A Justiça Eleitoral do Amazonas considerou irregular uma propaganda da campanha de Maria do Carmo Seffair (PL) que acusava uma empresa ligada à família de Roberto Cidade de superfaturar um contrato em R$ 50 milhões. Como consequência, a candidata terá de ceder um minuto de seu horário eleitoral para que o adversário apresente direito de resposta.
A decisão foi tomada pelo juiz auxiliar da propaganda do Tribunal Regional Eleitoral do Amazonas (TRE-AM), Diogo Oliveira Nogueira Franco, no processo nº 0600999-73.2026.6.04.0000.

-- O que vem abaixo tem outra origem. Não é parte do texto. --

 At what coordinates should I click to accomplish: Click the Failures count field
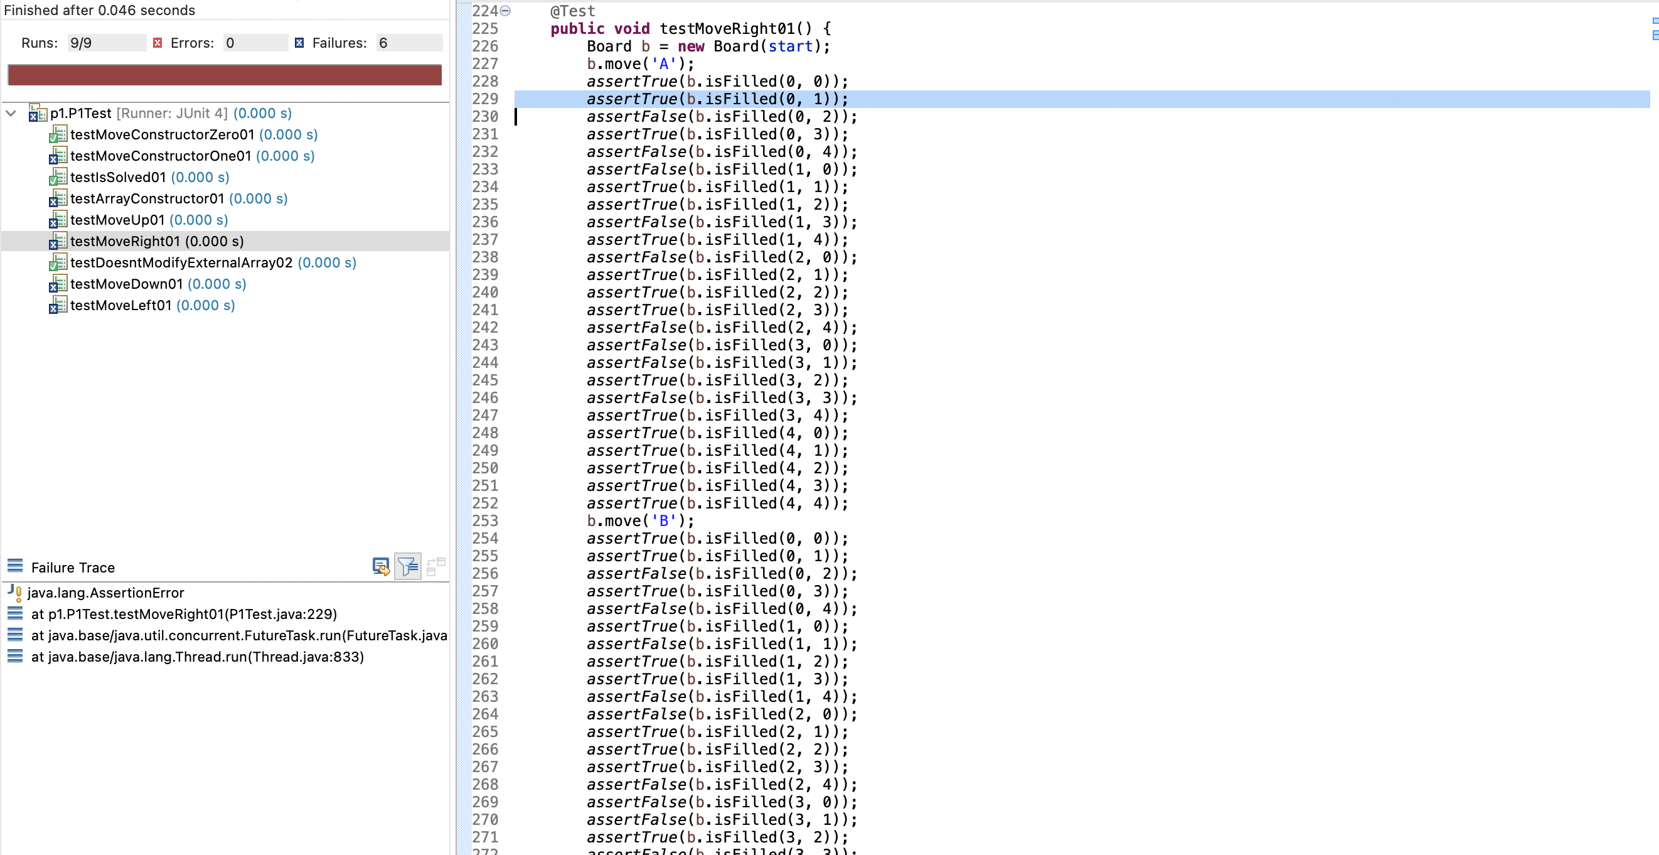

A propaganda, exibida em 28 de agosto, apresentava a acusação de superfaturamento relacionada a contratos envolvendo uma empresa ligada à família de Roberto Cidade. Para a Justiça Eleitoral, a forma como a informação foi apresentada ultrapassou os limites da crítica permitida na disputa eleitoral, por atribuir uma acusação grave sem comprovação suficiente.
Com a decisão, a campanha de Maria do Carmo não poderá continuar veiculando o conteúdo questionado e deverá reservar um minuto de seu espaço eleitoral para a manifestação de Roberto Cidade.
O direito de resposta será exibido em rede, no bloco da tarde, dentro da faixa das 12h15 às 12h25.
A decisão ocorre em meio à disputa pelo Governo do Amazonas e reforça os limites impostos pela legislação eleitoral para propagandas que apresentam acusações contra adversários. Embora críticas façam parte do debate eleitoral, informações consideradas inverídicas ou ofensivas podem resultar em direito de resposta e outras medidas judiciais.